● What you have to do: Every entry must be transcribed exactly as written.

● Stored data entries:
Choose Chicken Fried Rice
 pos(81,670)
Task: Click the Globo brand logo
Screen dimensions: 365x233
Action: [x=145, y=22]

● Task response:
Choose Chicken Fried Rice
 pos(81,670)
Task: Click the Globo brand logo
Screen dimensions: 365x233
Action: [x=145, y=22]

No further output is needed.